Avoid deep or heavy squats for the benefit of the health of your knees. This action may damage the cartilage that covers your knees and place undue strain on your knee joints. According to Phillips, "Deep refers to sinking down extremely low, whereas heavy refers to any additional weights you may be carrying." Both are difficult to kneel on.
Plyometric exercises and harsh landings when leaping up and down might prematurely wear down the meniscus and cartilage in your knees. According to Phillips, "this exercise puts additional stress on the soft tissue, including the tendons and ligaments in the knee." These ligaments and tendons grow less flexible and more vulnerable to injury as we become older.
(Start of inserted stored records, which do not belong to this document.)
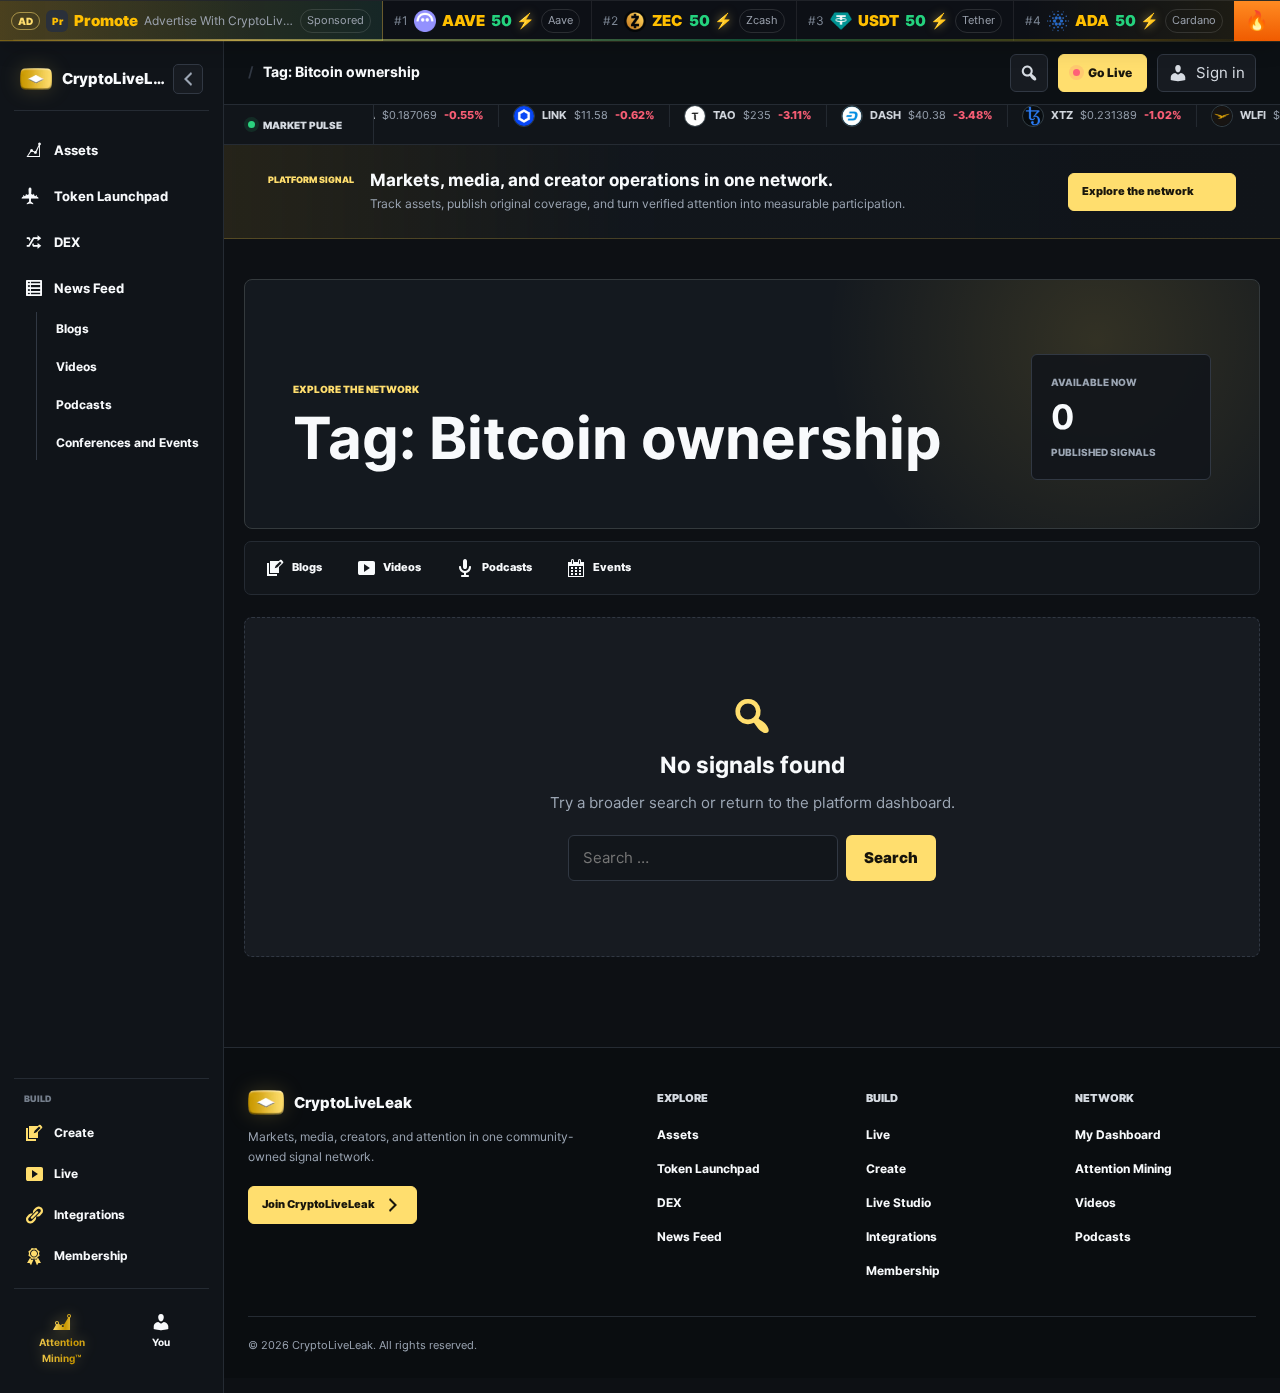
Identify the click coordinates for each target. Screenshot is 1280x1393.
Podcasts (507, 567)
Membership (903, 1270)
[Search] (1029, 73)
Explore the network (1138, 191)
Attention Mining (1123, 1168)
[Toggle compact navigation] (188, 79)
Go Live (1110, 72)
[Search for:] (703, 858)
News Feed (689, 1236)
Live (878, 1134)
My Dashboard (1118, 1134)
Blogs (307, 567)
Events (612, 567)
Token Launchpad (708, 1168)
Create (886, 1168)
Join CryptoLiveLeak (318, 1204)
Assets (678, 1134)
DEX (669, 1202)
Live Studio (898, 1202)
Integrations (901, 1236)
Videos (402, 567)
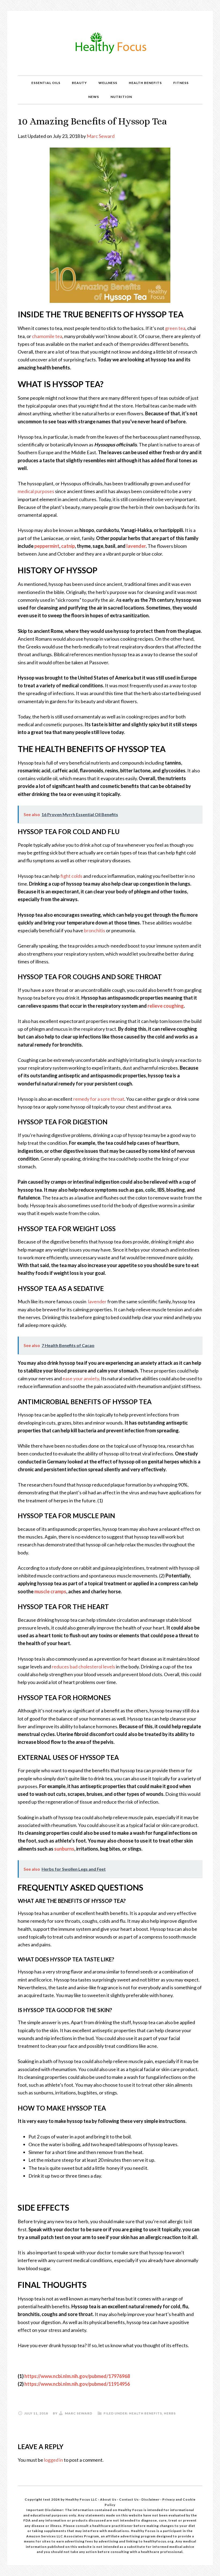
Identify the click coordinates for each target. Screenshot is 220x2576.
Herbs (170, 2413)
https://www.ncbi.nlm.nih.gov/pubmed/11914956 (77, 2384)
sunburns (64, 1849)
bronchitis (94, 930)
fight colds (71, 876)
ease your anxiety (81, 1378)
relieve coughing (166, 1006)
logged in (53, 2460)
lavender (136, 546)
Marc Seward (101, 136)
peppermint (46, 546)
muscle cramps (50, 1591)
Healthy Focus (110, 43)
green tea (175, 328)
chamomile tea (47, 336)
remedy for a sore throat (98, 1099)
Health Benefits (145, 2413)
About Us (108, 2499)
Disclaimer (150, 2499)
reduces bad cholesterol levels (83, 1666)
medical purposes (36, 491)
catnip (68, 546)
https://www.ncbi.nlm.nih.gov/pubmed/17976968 (77, 2376)
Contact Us (129, 2499)
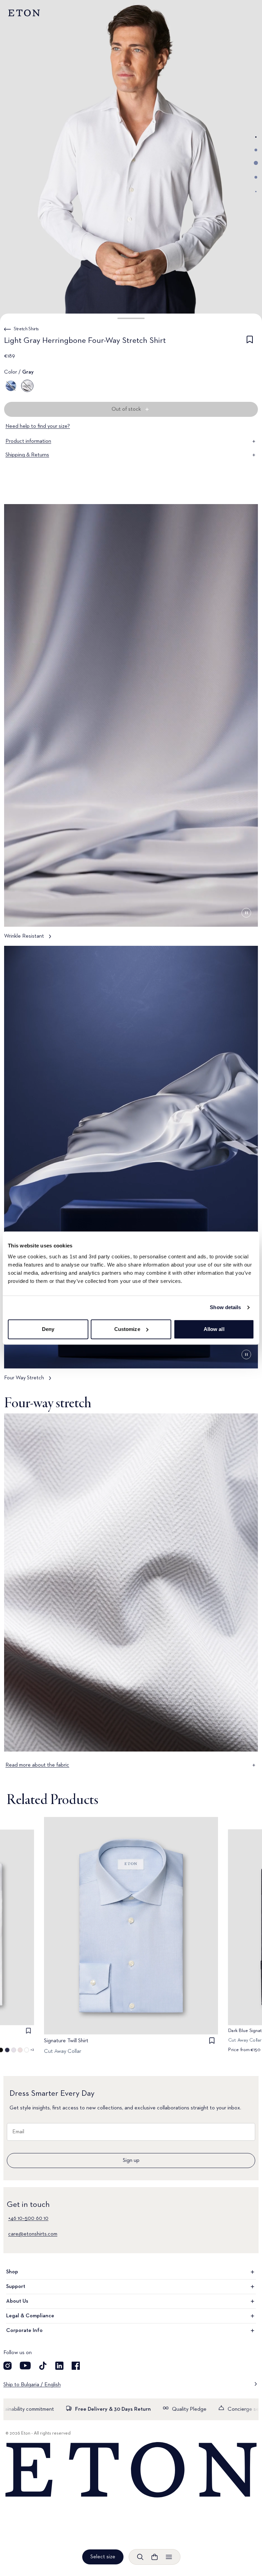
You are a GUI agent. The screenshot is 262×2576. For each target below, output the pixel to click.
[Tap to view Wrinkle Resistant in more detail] (131, 725)
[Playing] (246, 913)
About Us (17, 2301)
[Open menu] (169, 2557)
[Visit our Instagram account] (7, 2366)
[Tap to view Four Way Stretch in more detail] (131, 1167)
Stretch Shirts (26, 329)
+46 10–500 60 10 (28, 2218)
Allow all (214, 1329)
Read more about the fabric (37, 1765)
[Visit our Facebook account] (76, 2366)
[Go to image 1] (256, 137)
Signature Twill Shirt (66, 2041)
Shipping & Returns (27, 455)
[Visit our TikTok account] (43, 2366)
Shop (12, 2272)
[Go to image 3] (256, 163)
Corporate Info (24, 2330)
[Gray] (27, 385)
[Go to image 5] (256, 191)
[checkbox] (250, 341)
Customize (127, 1329)
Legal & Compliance (30, 2316)
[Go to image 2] (255, 150)
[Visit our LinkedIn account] (59, 2366)
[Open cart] (154, 2557)
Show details (225, 1307)
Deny (48, 1329)
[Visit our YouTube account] (25, 2365)
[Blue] (10, 385)
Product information (28, 441)
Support (15, 2286)
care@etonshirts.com (32, 2234)
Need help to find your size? (37, 426)
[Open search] (140, 2557)
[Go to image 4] (255, 177)
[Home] (131, 2470)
Sprinting is another workout that is too demanding on your knees after the age of 50, which shouldn't come as a huge surprise. It's a high-impact exercise that overstresses the nearby soft tissue around your knees. Additionally, it can put an excessive amount of strain on your cardiovascular system, which can be very risky.
"Lunges put stress on the patella (kneecap) and the surrounding tissues," Phillips explains. "A split squat is a safer substitute. With less stress on the soft tissues than a lunge, this exercise is excellent for strengthening and supporting the improvement of your balance as you age.